Task directions: Rewrite the listing lines from the line with "Where should I" to the line with "pyautogui.click(x=117, y=326)", substituting "drive icon" for "disk icon" and leaving everything else unchanged. Output only those lines.

Exercise materials:
____________
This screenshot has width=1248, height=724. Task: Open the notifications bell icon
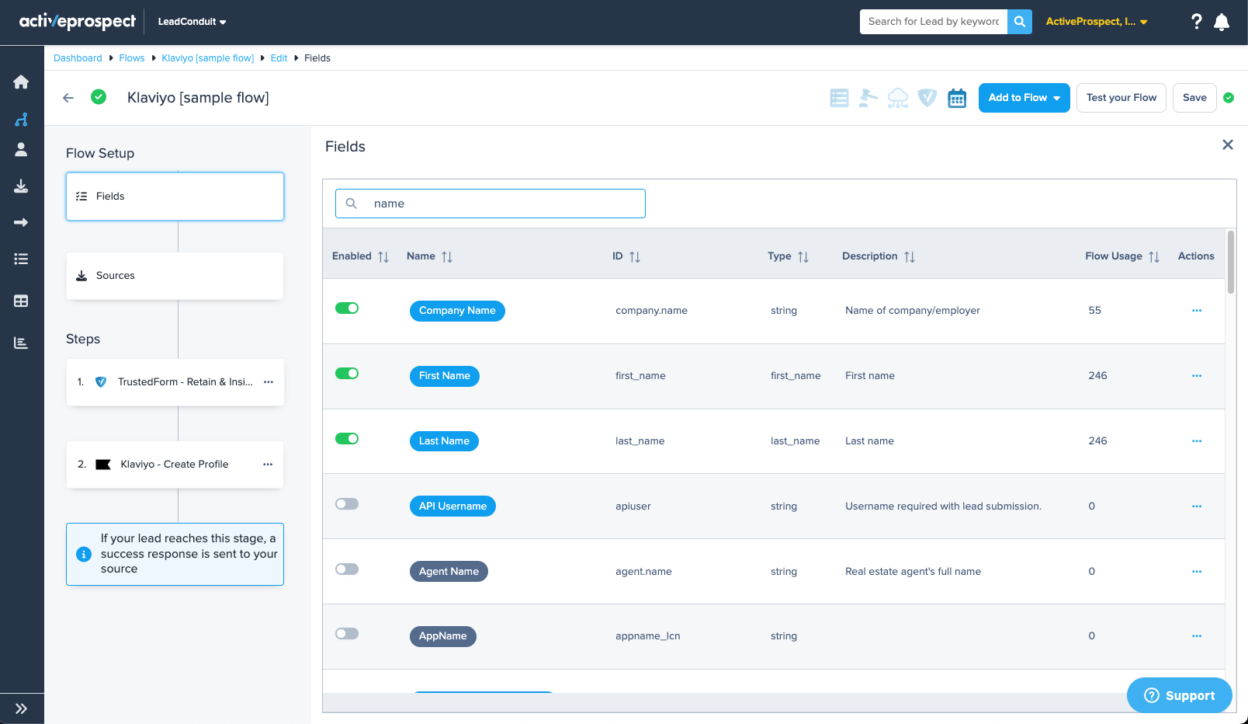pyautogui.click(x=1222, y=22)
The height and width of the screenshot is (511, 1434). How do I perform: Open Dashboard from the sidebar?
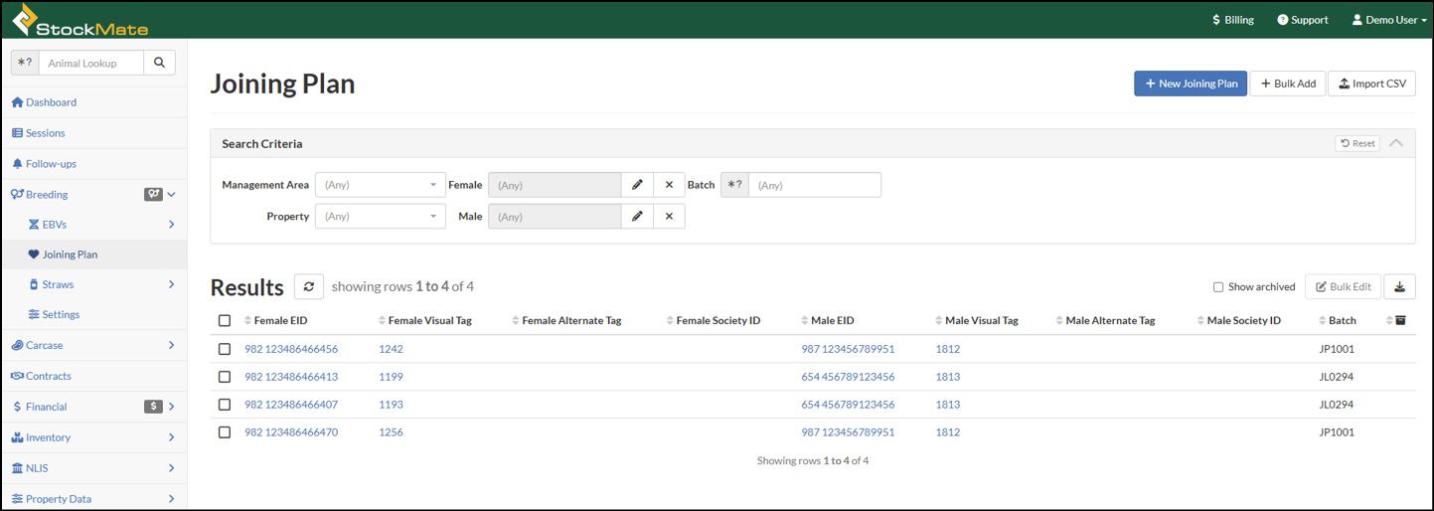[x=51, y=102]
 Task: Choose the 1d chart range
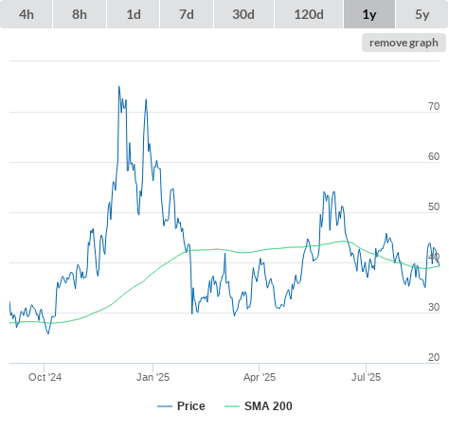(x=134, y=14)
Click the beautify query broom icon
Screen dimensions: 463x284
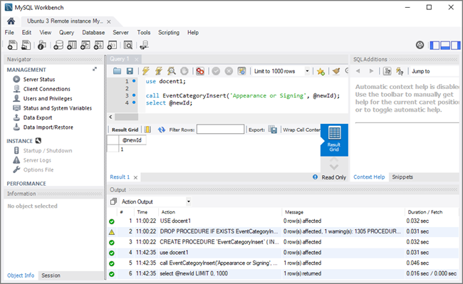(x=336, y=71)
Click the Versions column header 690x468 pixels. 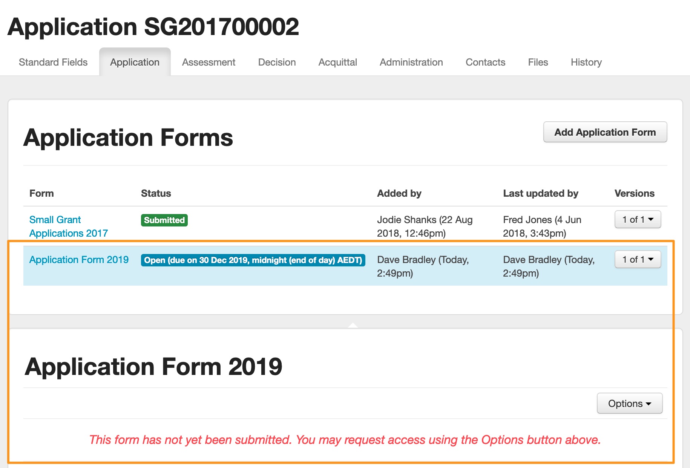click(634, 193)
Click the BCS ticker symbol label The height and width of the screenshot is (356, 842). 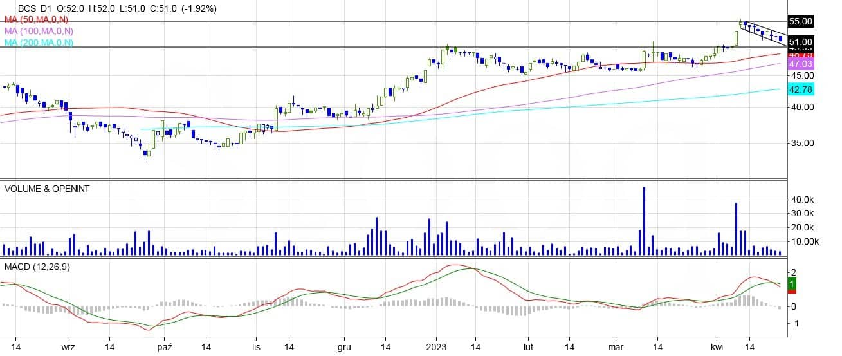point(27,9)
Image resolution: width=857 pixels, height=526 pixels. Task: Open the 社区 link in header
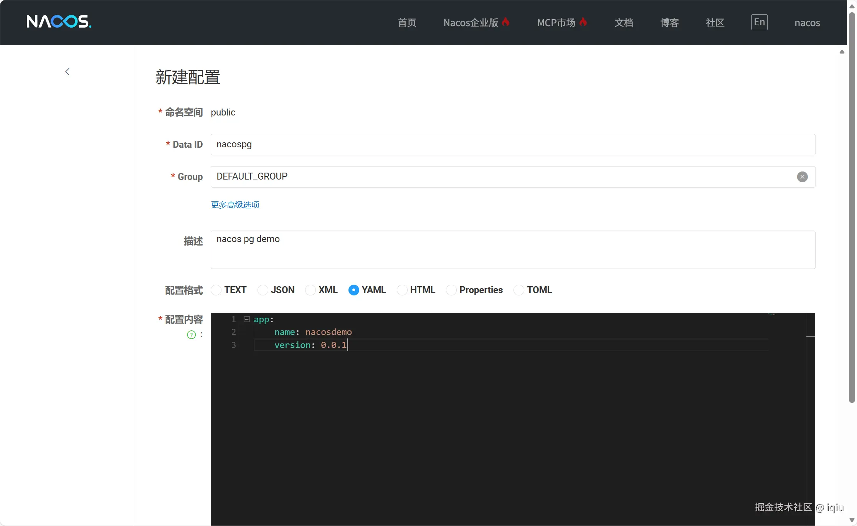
____________
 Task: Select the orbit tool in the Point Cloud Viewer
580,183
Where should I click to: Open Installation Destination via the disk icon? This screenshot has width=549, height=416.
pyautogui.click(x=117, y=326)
____________
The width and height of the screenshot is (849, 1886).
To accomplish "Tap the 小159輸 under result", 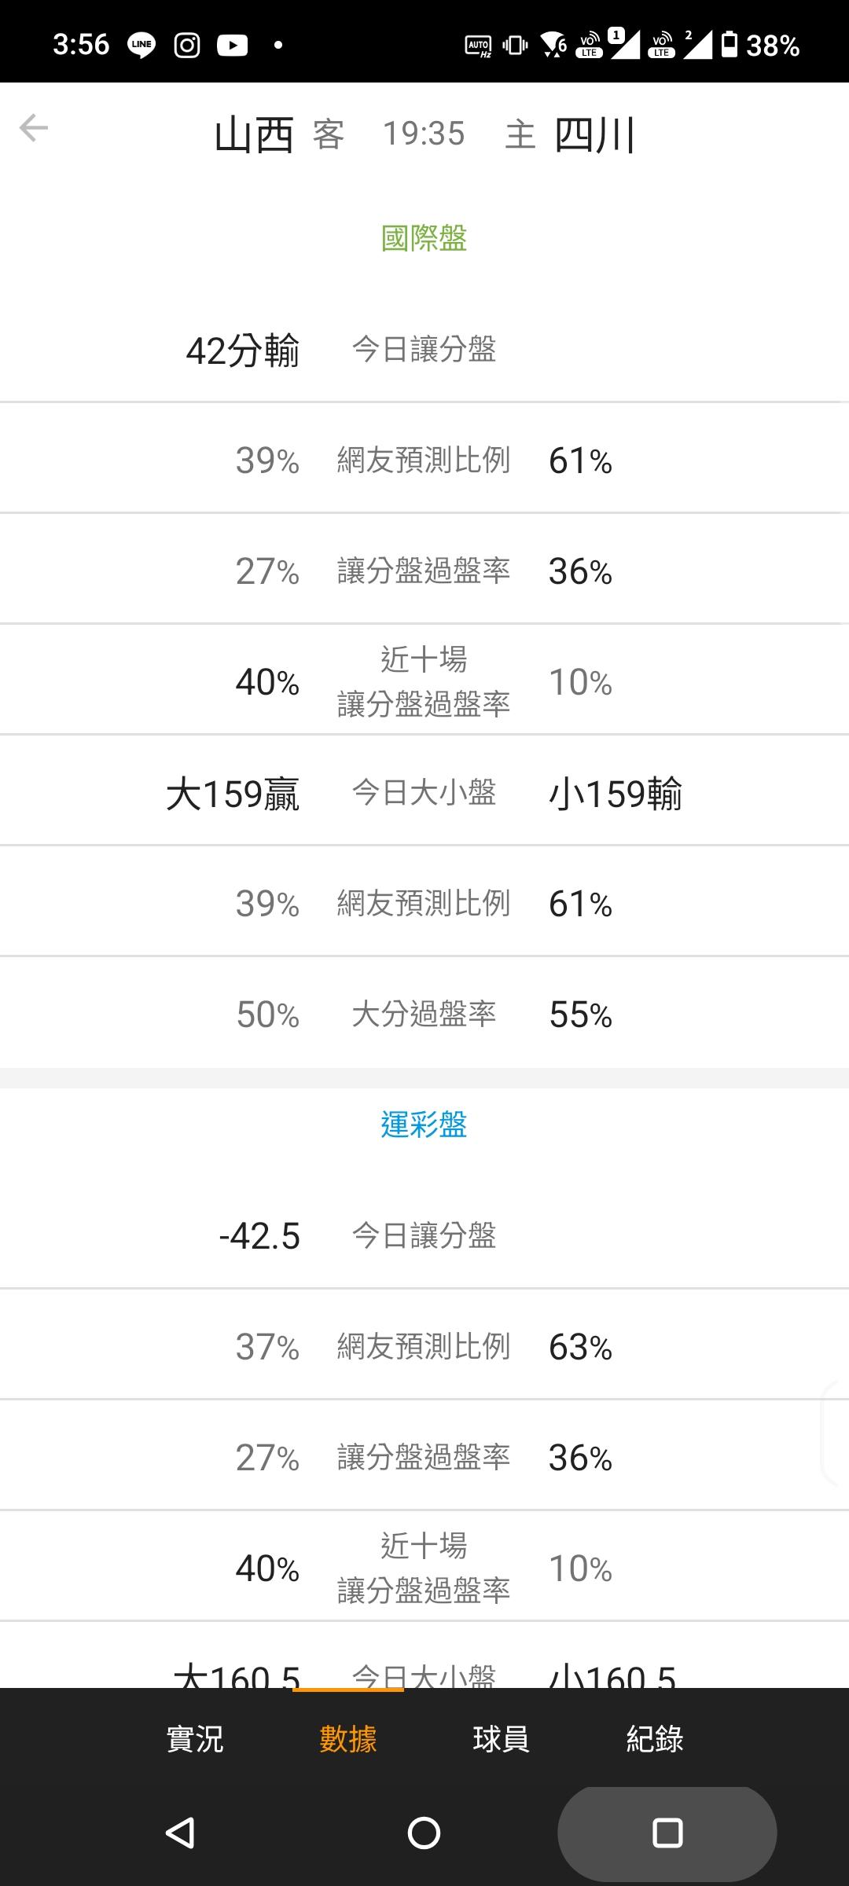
____________
Reply:
Where should I click to: Open Installation Destination via the drive icon? This screenshot has width=549, height=416.
pyautogui.click(x=117, y=326)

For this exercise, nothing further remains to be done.